I’m not this knows-it-all-not-scared-of-anything adventurer. It’s really easy to come to my website or look at my Instagram and think, “Damn, she must live on a mountain-top” or “Shit, I’m too much of a ‘newbie’ for this chick.” And while I try to be a straight shooter on social, I know how easy it is to get wrapped up in the comparison game. I’m guilty of it too. I compare myself to other people sometimes too and think, “Who am I to be talking about outdoor adventure?”, “Who am I to be teaching others how to embrace and kick their fears outdoors... to backpack and climb with confidence on tough trails and terrain? I’m still scared half the time too.”

I recently read this book called Daring Greatly (I highly recommend the read), and it talks all about vulnerability.
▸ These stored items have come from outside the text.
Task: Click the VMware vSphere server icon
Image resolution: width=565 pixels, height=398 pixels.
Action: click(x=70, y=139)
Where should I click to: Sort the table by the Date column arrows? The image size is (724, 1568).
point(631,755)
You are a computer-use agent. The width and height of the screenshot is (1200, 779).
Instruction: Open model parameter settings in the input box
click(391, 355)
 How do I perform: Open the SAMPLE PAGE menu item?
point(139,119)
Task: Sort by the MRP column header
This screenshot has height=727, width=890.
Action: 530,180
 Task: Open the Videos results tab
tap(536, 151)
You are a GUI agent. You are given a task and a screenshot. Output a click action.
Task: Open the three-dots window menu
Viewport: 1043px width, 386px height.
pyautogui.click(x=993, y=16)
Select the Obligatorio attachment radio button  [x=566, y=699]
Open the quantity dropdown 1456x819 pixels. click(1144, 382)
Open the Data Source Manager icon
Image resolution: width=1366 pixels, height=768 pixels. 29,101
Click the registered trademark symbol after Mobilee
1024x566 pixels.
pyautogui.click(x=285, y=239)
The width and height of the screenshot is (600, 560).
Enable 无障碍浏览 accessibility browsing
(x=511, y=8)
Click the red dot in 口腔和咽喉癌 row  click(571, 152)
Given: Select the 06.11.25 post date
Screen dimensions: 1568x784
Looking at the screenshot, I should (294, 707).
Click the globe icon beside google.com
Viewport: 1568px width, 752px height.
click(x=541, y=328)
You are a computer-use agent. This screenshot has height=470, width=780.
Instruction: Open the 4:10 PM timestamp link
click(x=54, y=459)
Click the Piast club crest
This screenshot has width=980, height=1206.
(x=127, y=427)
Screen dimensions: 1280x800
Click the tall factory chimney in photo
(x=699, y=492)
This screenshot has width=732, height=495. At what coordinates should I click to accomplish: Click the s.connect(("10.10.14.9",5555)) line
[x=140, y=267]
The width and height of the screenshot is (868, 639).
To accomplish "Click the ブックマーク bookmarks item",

It talks about how vulnerability is essential to trust and how vulnerability is synonymous with courage. I want both of these connections with you. I want you to feel like you can trust me, and I want to lead by example and show you that it’s OK to have a “history,” and to feel “inadequate” sometimes. It’s OK to not know “where to start.”. I want to help you cultivate courage, not only outdoors, but everyday.

So I’ll start by sharing my story with you.

And if it inspires you to share yours with me, I would LOVE to have that conversation with you. But if it takes you more time to feel like you trust me, I GET that. I’ve always been sort of a skeptic myself. What is this internet vulnerability bullshit anyways?

Moving forward.

IT ALWAYS COMES BACK TO FEAR OF THE UNKNOWN

I think as a kid I always had this sense that I could do absolutely anything that I wanted to in life if I put my mind to it, but at the same time, I had this intense resistance and fear of the unknown and of taking extreme risks. Actually, this is one of my key weaknesses really. I have the tendency to overanalyze things and think of every possible outcome. I can talk myself out of almost anything. I’m really good at it. Some people call that, paralysis by analysis.

There was always some “logical” reason as to why I should behave a certain way or do something a certain way, and to this day that is something that I continually have to check myself for. Because shoot, it’s SO EASY to talk ourselves out of things that we are unsure of. It’s so much easier to give up on those dreams and ideas that we have, than to wrestle with the uncomfortable feelings that “going for it” gives us.

Going for it is hard y’all. It’s real hard.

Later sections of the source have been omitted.